In ecological studies a species δ 15N value is used to help determine its sources of N intake as well as the trophic level at which it feeds (S50). This is based on the fact that, as previously mentioned, during catabolic reactions the lighter isotope (14N) is lost at a greater rate, leading to a progressive enrichment of 15N relative to 14N with increasing higher trophic level (S51). In the case of ants, it has been shown that δ 15N is a good predictor of their trophic level when compared with natural feeding observations (S14, S50, S52, S53). Furthermore, isotope-based studies revealed that in the canopies of tropical rainforests many arboreal ants appear to obtain little N through predation and scavenging, suggesting that additional N may be acquired through symbiotic associations with N2-fixing bacteria (S54).

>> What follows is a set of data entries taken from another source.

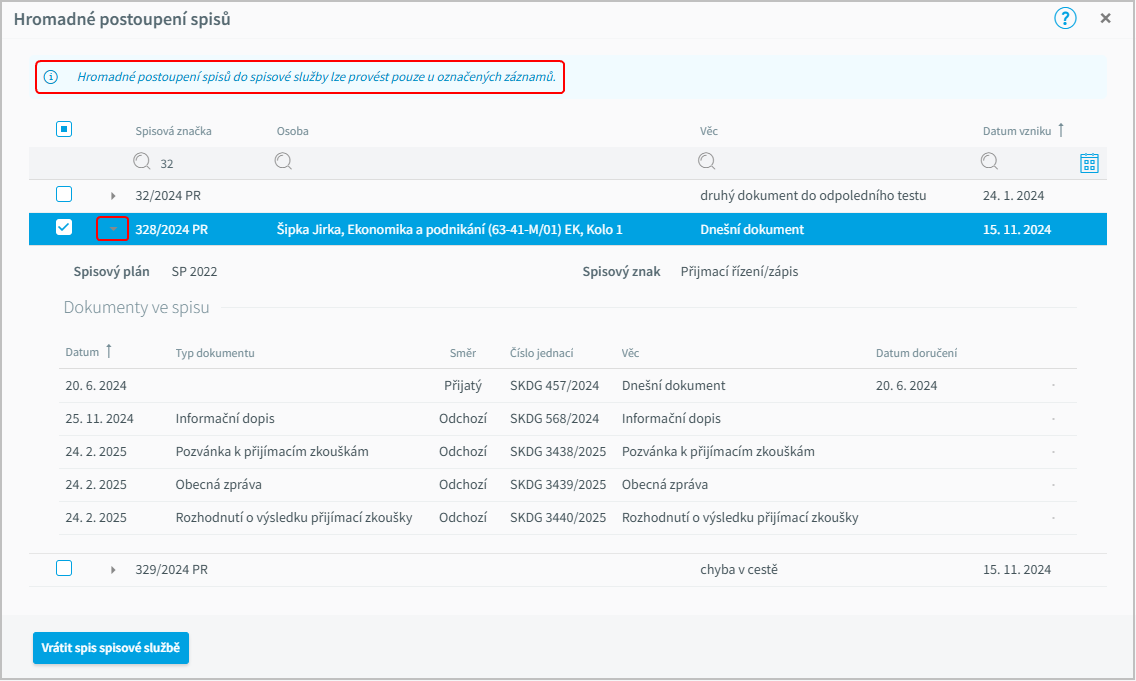
Task: Click the info icon in notification banner
Action: (52, 77)
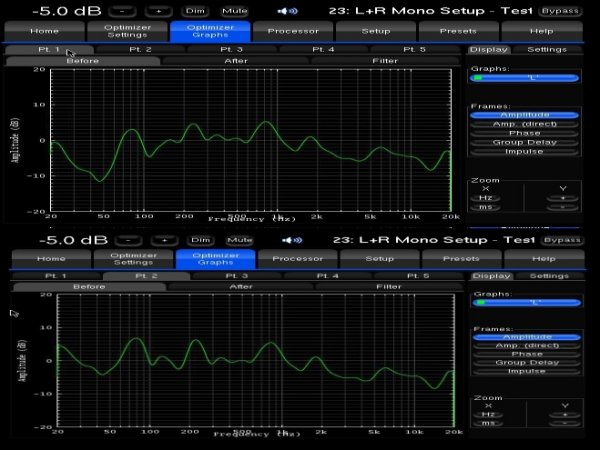This screenshot has height=450, width=600.
Task: Select Group Delay frame in lower window
Action: coord(525,362)
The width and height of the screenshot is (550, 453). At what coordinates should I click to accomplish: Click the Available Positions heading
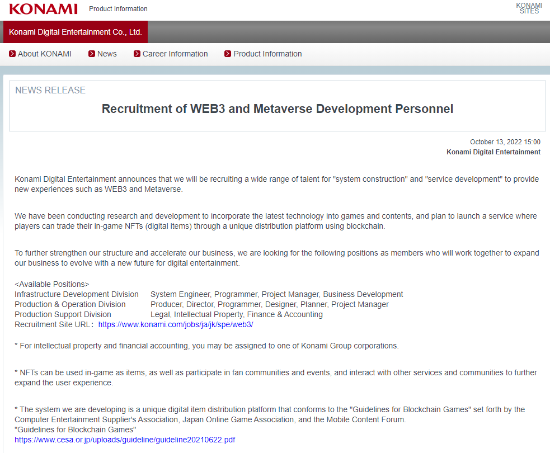52,284
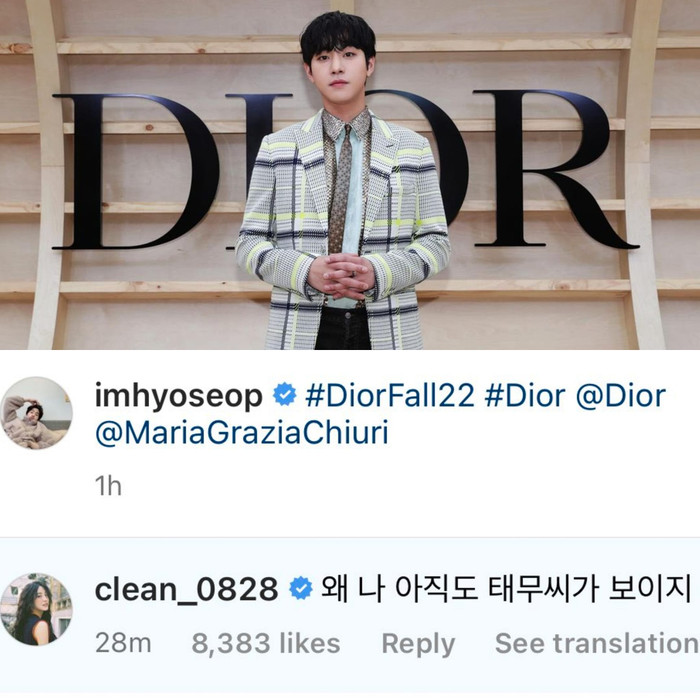Click the 28m comment timestamp

click(123, 643)

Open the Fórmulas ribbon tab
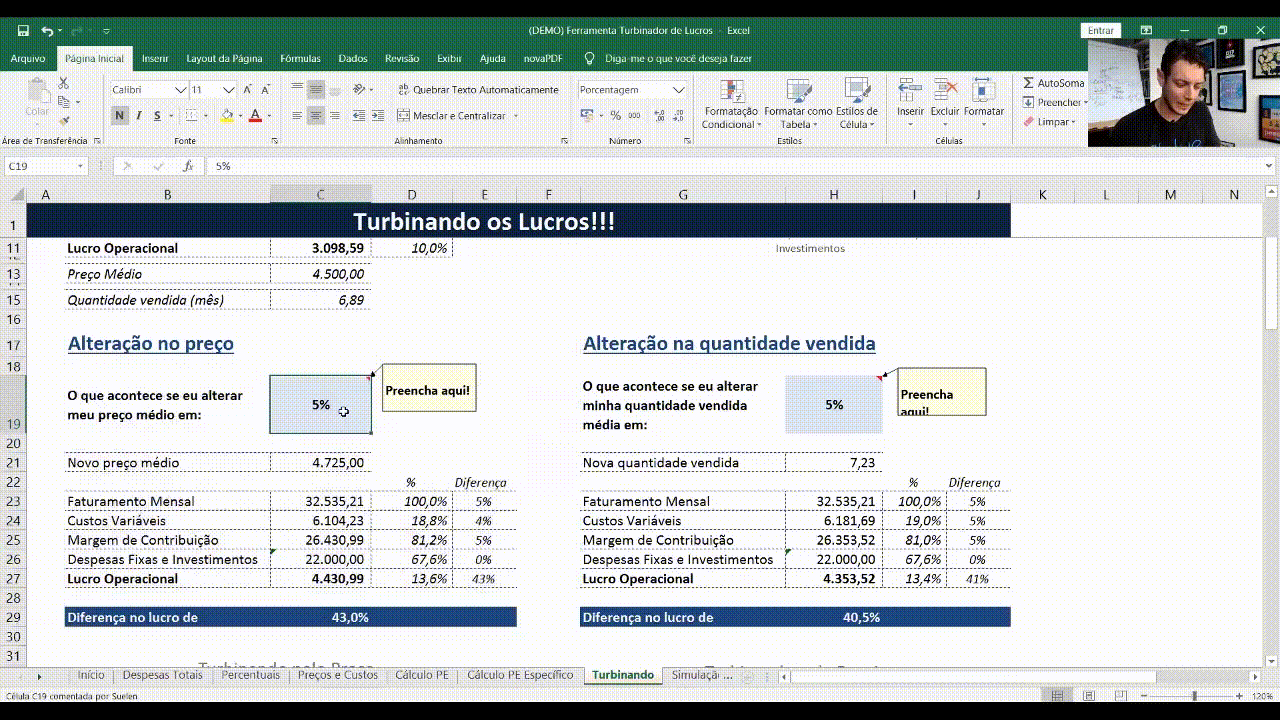tap(300, 59)
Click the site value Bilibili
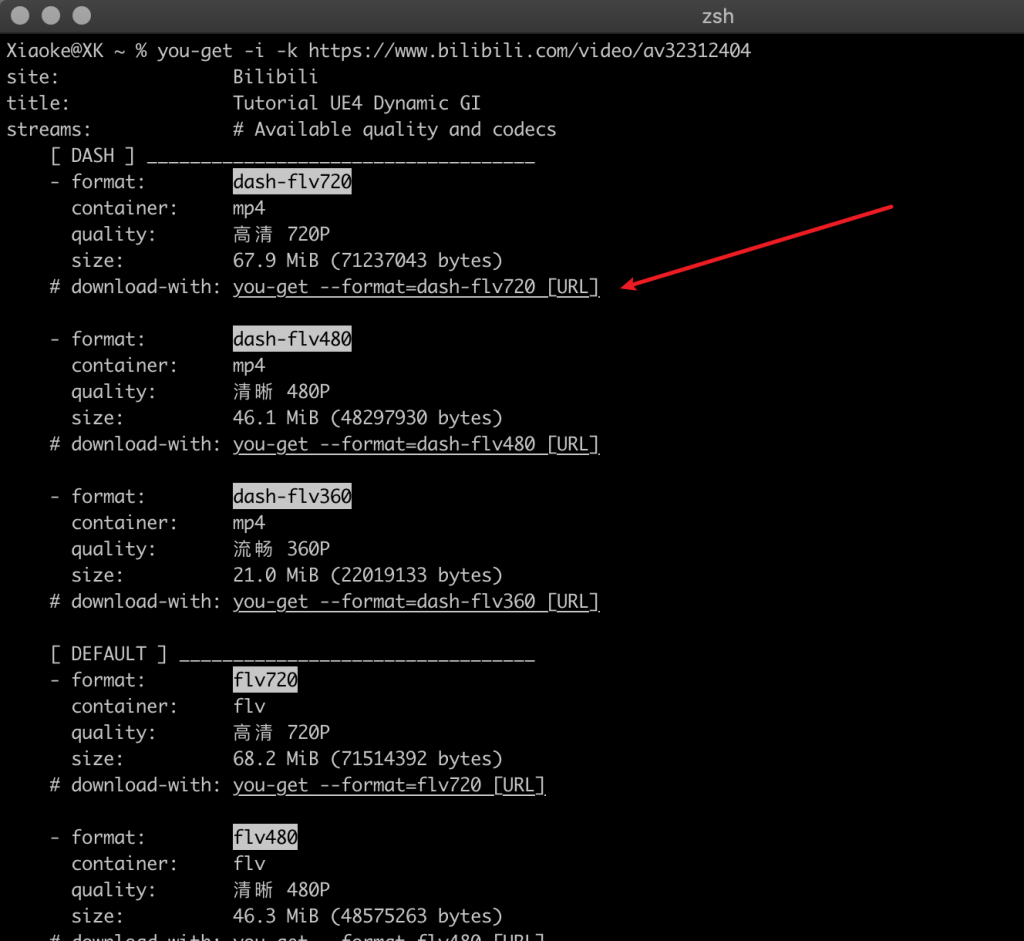 (x=276, y=76)
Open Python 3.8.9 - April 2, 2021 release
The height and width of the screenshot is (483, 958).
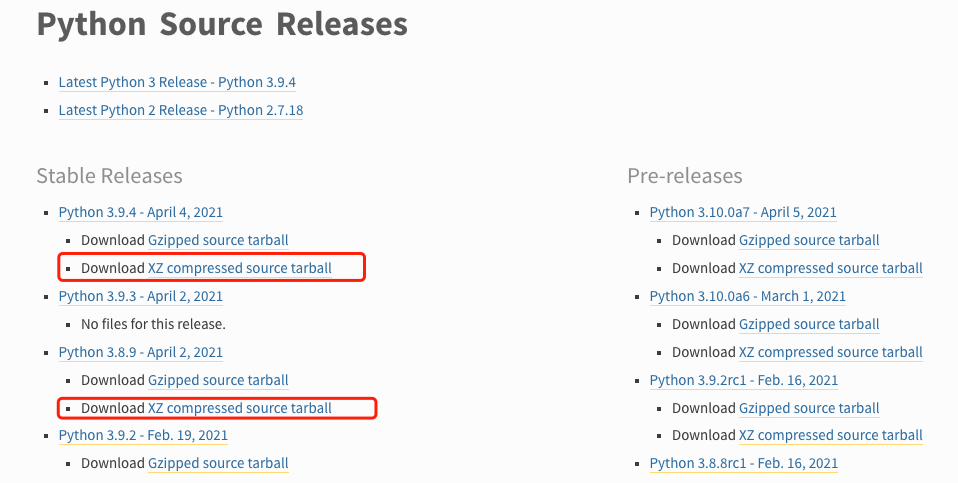(140, 352)
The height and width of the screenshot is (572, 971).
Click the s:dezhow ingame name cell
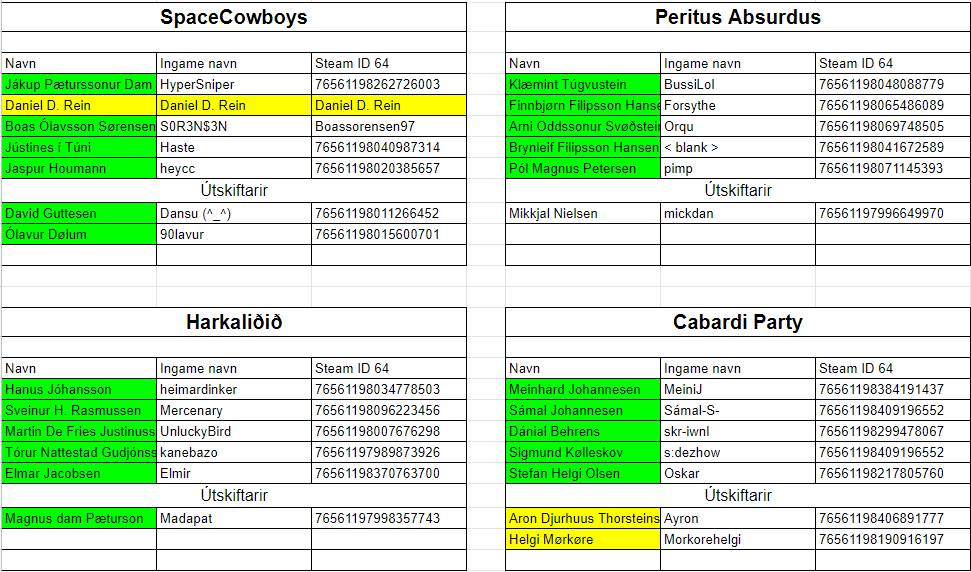point(738,453)
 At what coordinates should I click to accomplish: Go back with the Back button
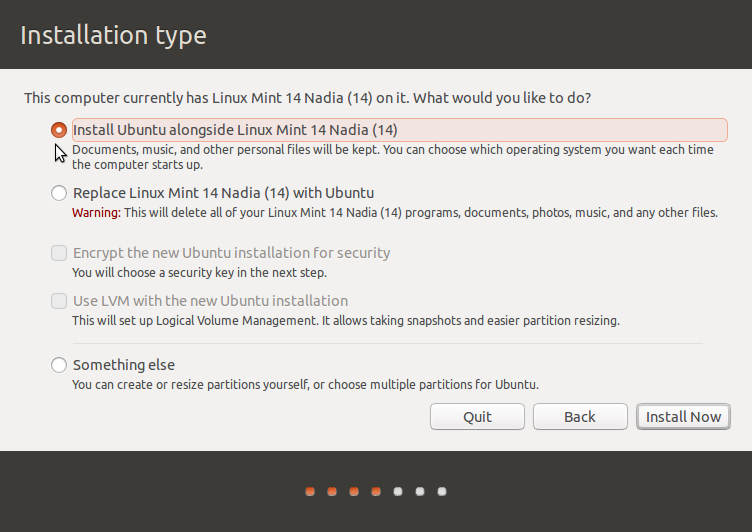(579, 417)
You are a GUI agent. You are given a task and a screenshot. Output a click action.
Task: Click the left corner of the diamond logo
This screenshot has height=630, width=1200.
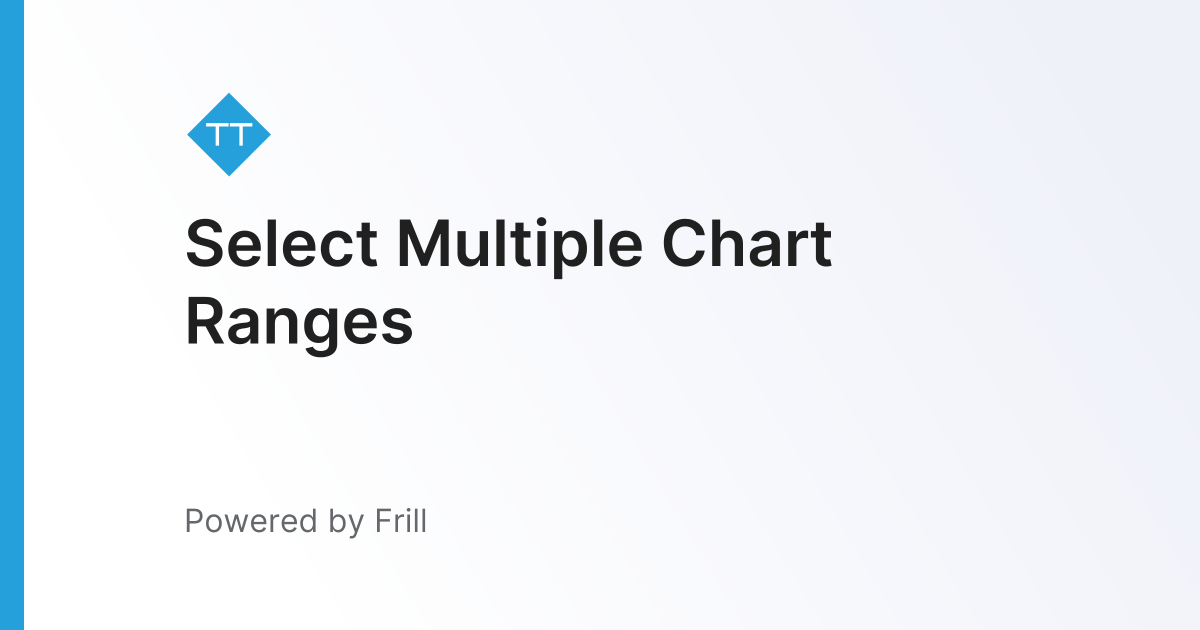[x=191, y=135]
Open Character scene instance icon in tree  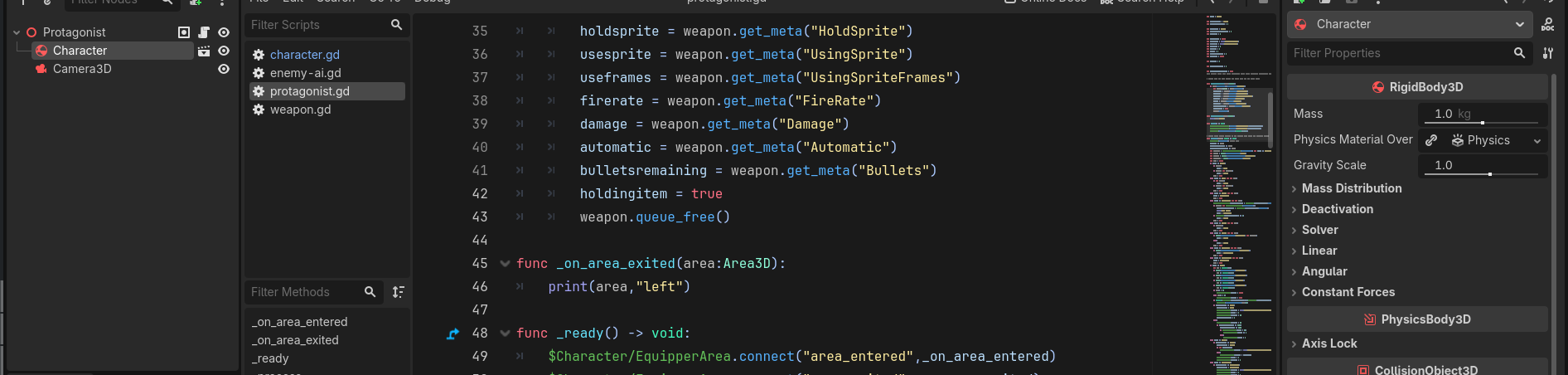pyautogui.click(x=204, y=51)
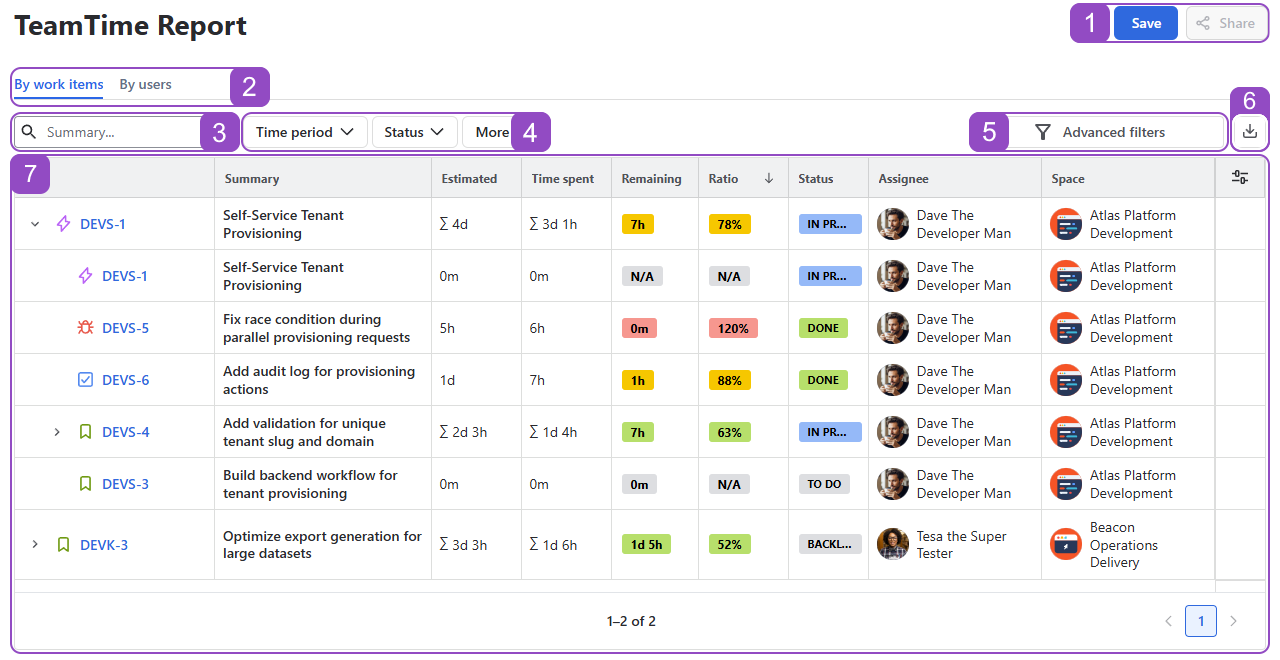Open the Status filter dropdown

tap(414, 132)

Recently it was reported that the mean δ 15N enrichment observed across a single trophic transfer from plants to herbivorous insects is 1.88 ± 0.37 ‰ (S55). In our 15N-enrichment experiments, the fungus garden had an increase in the δ15N value of 1.50 ± 0.12 ‰ (Fig S.5). This increase is within the range of a complete trophic level transfer, further demonstrating that N2-fixers provide an important contribution to the fungus garden N budget.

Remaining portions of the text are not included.